Figure 17 shows the XPS spectra of carbon black prepared from nitrogen plasma. The spectra reveal the existence of carbon, oxygen, and nitrogen bonds. The peaks around 284.6, 400.0, and 533.2 eV represent C, N, and O, respectively [4749]. The existence of O 1s suggests that the air in the reactor cannot be removed completely. The high resolution spectrum of N 1s was further analyzed to acquire additional information about the chemical bonds on carbon black. Figure 17(b) shows the deconvoluted N 1s spectrum, which is fitted by two best fitted peaks with Gauss function.

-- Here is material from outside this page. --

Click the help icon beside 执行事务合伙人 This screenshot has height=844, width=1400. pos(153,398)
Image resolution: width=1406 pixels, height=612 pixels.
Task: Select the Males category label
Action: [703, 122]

The peak at 399.6 eV is attributed to the cyano group -C≡N, and the peak at 402.4 eV is assignable to the pyridine group C-N [50]. Although O has been detected, the N-O bond is not found.

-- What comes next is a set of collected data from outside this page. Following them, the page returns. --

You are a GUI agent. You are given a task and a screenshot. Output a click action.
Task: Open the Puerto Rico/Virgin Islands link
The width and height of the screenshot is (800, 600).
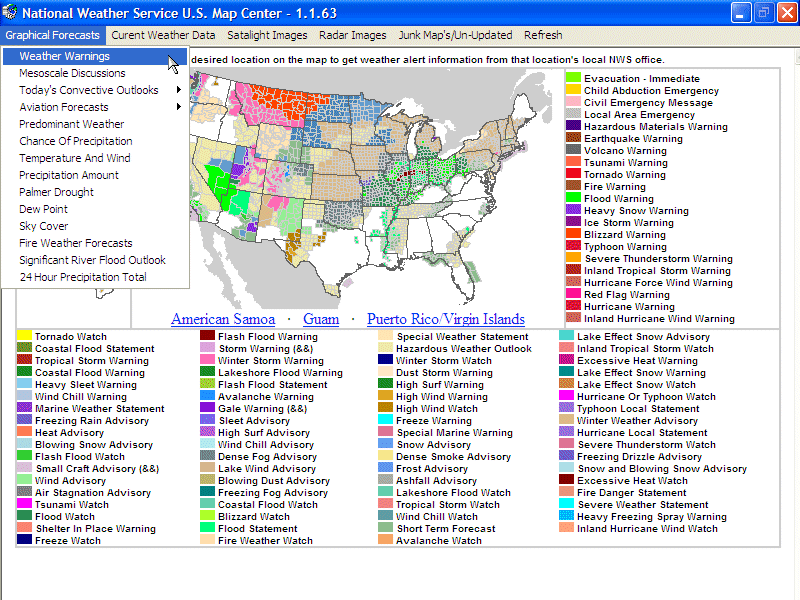(x=445, y=319)
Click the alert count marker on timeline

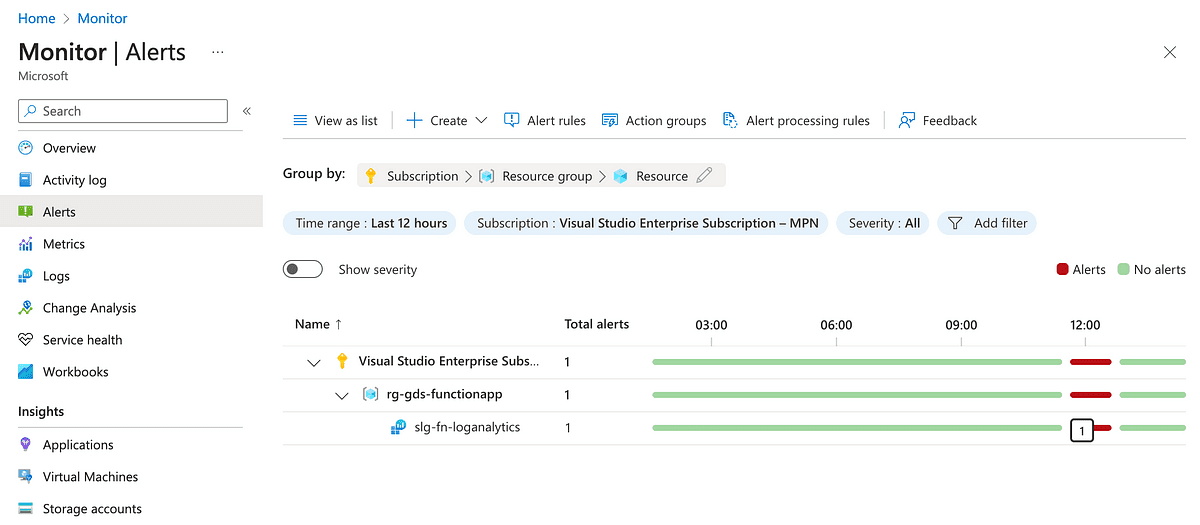click(1081, 431)
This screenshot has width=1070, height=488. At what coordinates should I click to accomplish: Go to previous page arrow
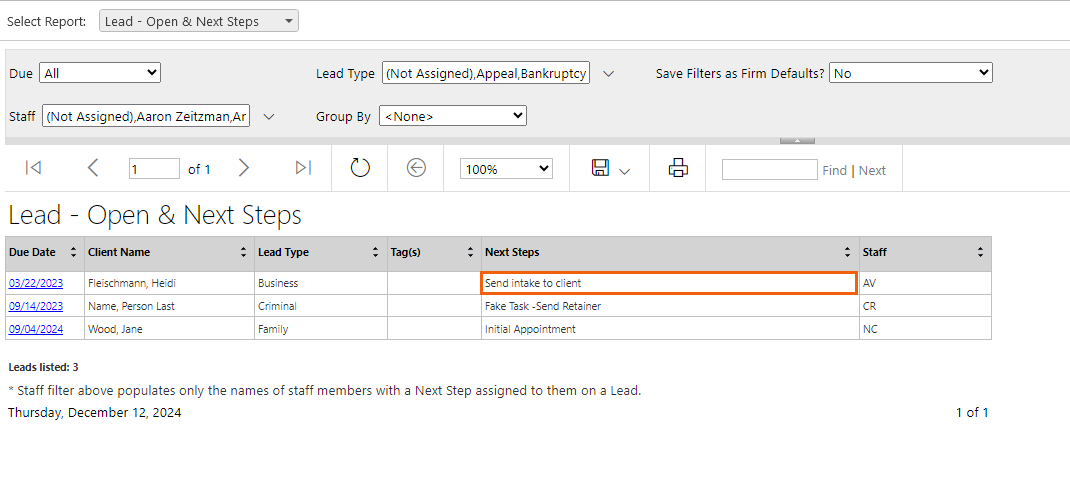(x=93, y=168)
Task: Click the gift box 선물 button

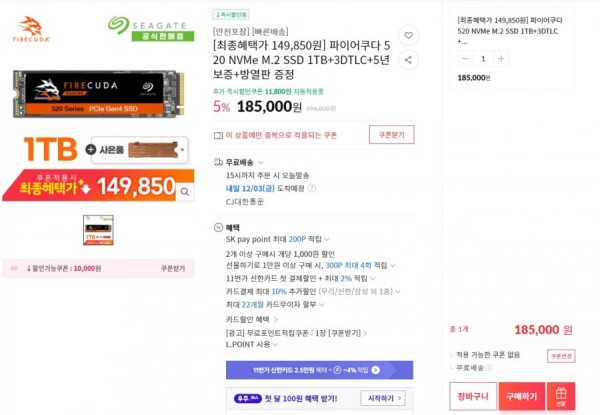Action: tap(561, 396)
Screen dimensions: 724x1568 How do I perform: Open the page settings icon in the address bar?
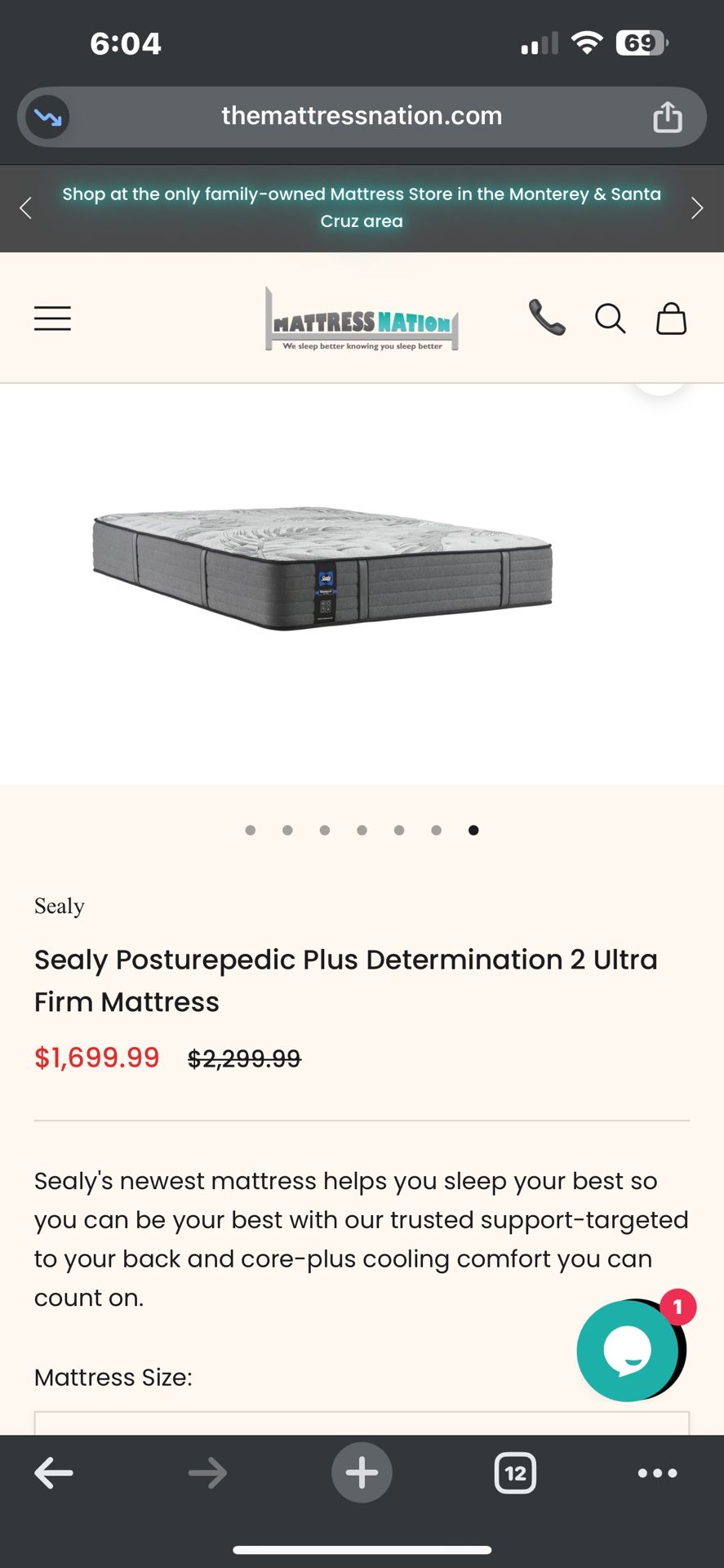tap(47, 116)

3.5. The Existence of Graphene in the Product

During the preparation of carbon black by pyrolysis of propane, it is remarkable to find the existence of graphene in the product, when using argon as plasma gas mixed with a small amount of hydrogen. As shown in Figure 18(a), only carbon black was observed in the range of vision with the absence of hydrogen. When a small amount of hydrogen (hydrogen/propane ratio is 1 : 40) was added, some graphene appeared in the field of view, but the graphene boundary was blurred as shown in Figure 18(b). As the hydrogen flow ratio increases (hydrogen/propane ratio is 1 : 20), the amount of graphene in the field of view increases as shown in Figure 18(c), and the morphology of the graphene has distinct edge.

4. Conclusions

Carbon black was prepared by pyrolysis of propane using different plasma gases. The effects of plasma gases on the morphology and the structure of carbon black were investigated. We found that carbon black prepared by argon plasma exhibits the biggest particle size but the worst quality due to the deposition of abundant amorphous carbon. The carbon black prepared by hydrogen plasma shows the smallest particle size but the highest thermal stability because the surface is the cleanest. The carbon black prepared by nitrogen plasma exhibits the best quality. Unfortunately, HCN was found when using nitrogen as plasma gas by both the thermodynamics computations and the experimental investigations. The concentration of HCN increased with increasing current and amounts of propane but ceased to increase under certain current and propane content. At the same time, the distance between the electrodes also influenced the concentration of HCN. The presence of cyanide was confirmed by FT-IR and XPS analyses. The graphene could be found in the product when using argon as plasma gas with a small amount of hydrogen, and the content of graphene can be controlled by regulating the amount of hydrogen.

Data Availability

The data used to support the findings of this study are included within the article. Any more specific details on the data will be delivered by the corresponding author upon request.

Disclosure

The abstract of the submitted article had been presented at the 10th Annual Conference of China Particle Society and the Cross-Strait Particle Technology Seminar.

Conflicts of Interest

The authors declare that they do not have conflicts of interest.

Acknowledgments

This research was financially supported by the Foundation of Jiangsu Provincial Engineering Laboratory for Advanced Materials of Salt Chemical Industry (No. 82317070), the National Natural Science Foundation of China (NSFC, No. 21246002), the Minjiang Scholarship of Fujian Province, and the Central-Government Guided Special Funds for Local Economic Development (No. 830170778).